Le Retour d’une chasse aux oiseaux de mer de M. Gonbie a des séductions : un break garni de chasseurs est arrêté sur la plage. Au premier plan, un joli petit poney blanc, le tout se détachant sur un ciel nuageux ; l’exécution est extrêmement soignée. Les harnais en particulier, qui ont pu poser dans l’atelier aussi longtemps qu’on a voulu, sont faits avec une tendresse, et ont une vérité, une expression saisissantes. Les personnages leur font un repoussoir heureux.

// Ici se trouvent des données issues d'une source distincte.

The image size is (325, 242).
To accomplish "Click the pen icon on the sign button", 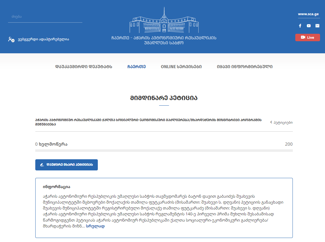I will click(x=42, y=165).
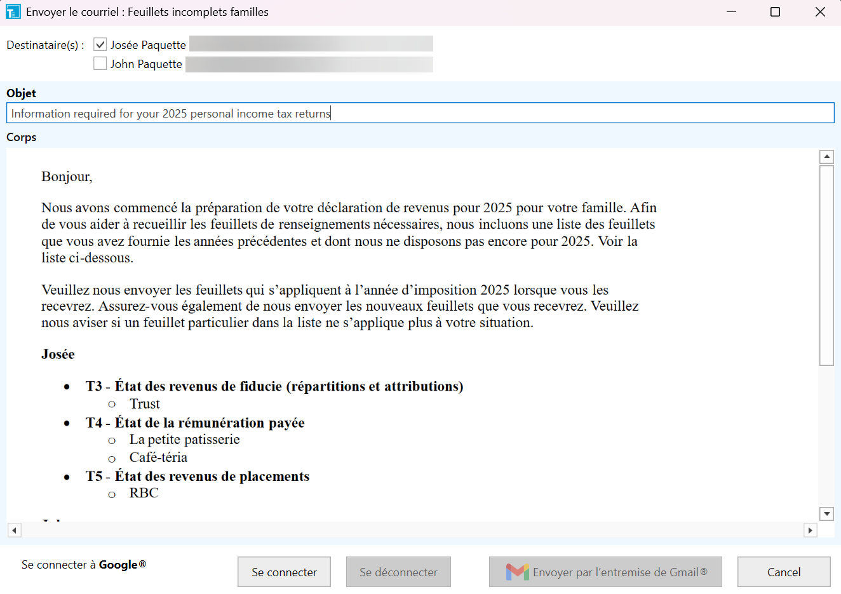
Task: Check the John Paquette recipient checkbox
Action: pyautogui.click(x=100, y=64)
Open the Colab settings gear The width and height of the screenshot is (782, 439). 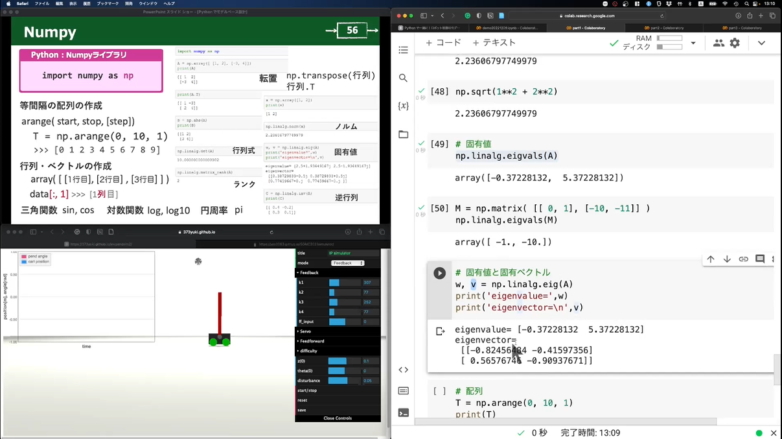pos(735,43)
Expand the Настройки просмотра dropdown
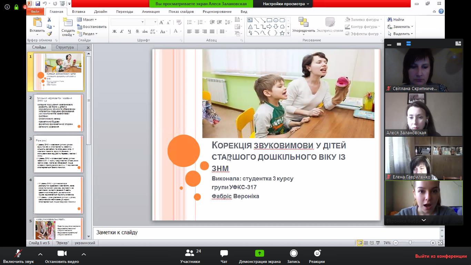This screenshot has width=471, height=265. pyautogui.click(x=286, y=4)
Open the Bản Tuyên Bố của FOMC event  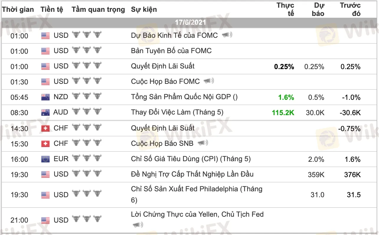click(171, 51)
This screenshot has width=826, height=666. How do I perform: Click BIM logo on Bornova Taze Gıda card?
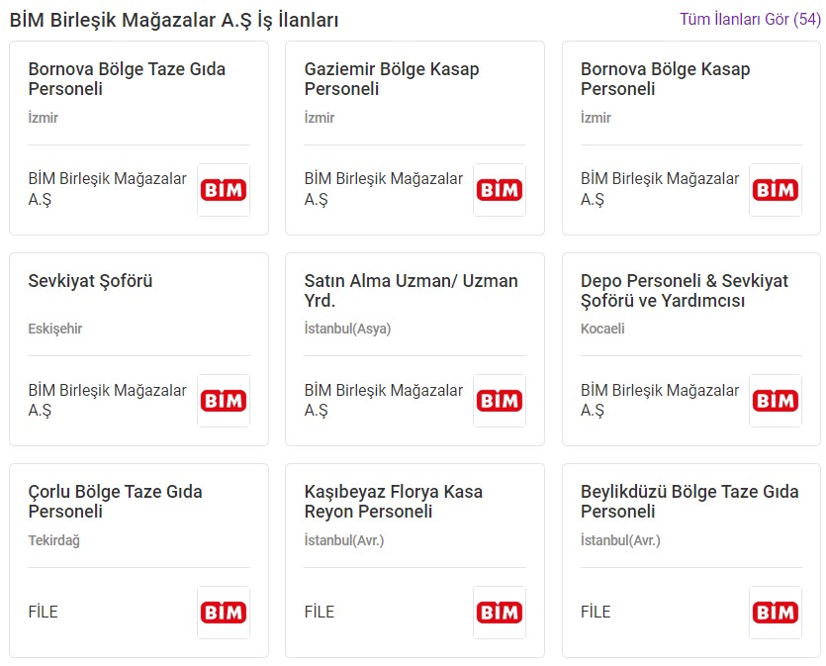click(224, 190)
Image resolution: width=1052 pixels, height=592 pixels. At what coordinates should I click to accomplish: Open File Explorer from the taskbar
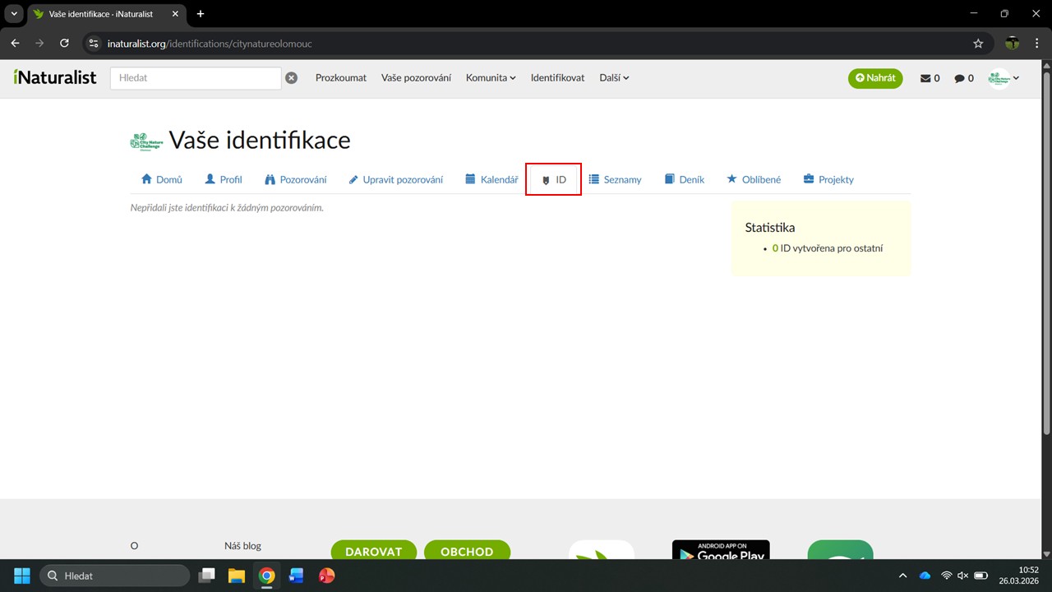237,576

Étant donné que, dans le genre de peinture où M. Détaille excelle, l’exécution du petit détail réel est la chose importante, il n’est pas extraordinaire que l’habile exécutant ait mis parfois de la négligence dans le choix de ses sujets. On se rappelle ce régiment de cuirassiers, s’aventurant dans une rue d’un village ennemi, arrêté tout à coup par une échelle et deux chaises qui lui barrent le chemin, et massacré dans cette impasse. On se demanda quel pressant besoin de faire assassiner des braves gens pouvait pousser un peintre à imaginer une scène aussi naïvement repoussante. Je suis convaincu que M. Détaille n’avait eu aucune mauvaise intention, que l’idée de son tableau était le moindre de ses soucis, et que son seul but était de peindre des cuirasses, ainsi qu’un fouillis de petites choses qui flattait son œil. Le tableau de cette année, où la pensée fait absolument défaut, est une sorte de réponse aux reproches de l’année dernière et comme une profession de foi du peintre. Il paraît d’ailleurs tout à fait à son aise dans cette nouvelle œuvre, il y semble délivré d’un souci, et jamais son talent ne s’est montré d’une façon plus évidente. La photographie ne rendrait pas avec plus de vérité l’aspect du boulevard de Paris au moment où la foule se range pour laisser passer un régiment de ligne précédé de ses tambours. Voilà bien nos maisons avec leurs enseignes connues, l’omnibus de la Bastille, le sergent de ville dans sa tenue d’hiver, le gamin au nez rouge, le tambour-major avec ses bottes crottées… L’auteur ne nous a pas fait grâce d’un tuyau de cheminée, et a rendu tout cela avec un talent, une sûreté, une justesse, qu’il est impossible de ne pas admirer. Voyez en particulier ce sol couvert d’une fange jaunâtre toute parisienne, mélangée de neige fondue et de macadam dans lequel les voitures ont roulé, n’est-ce pas d’une réalité prodigieuse ?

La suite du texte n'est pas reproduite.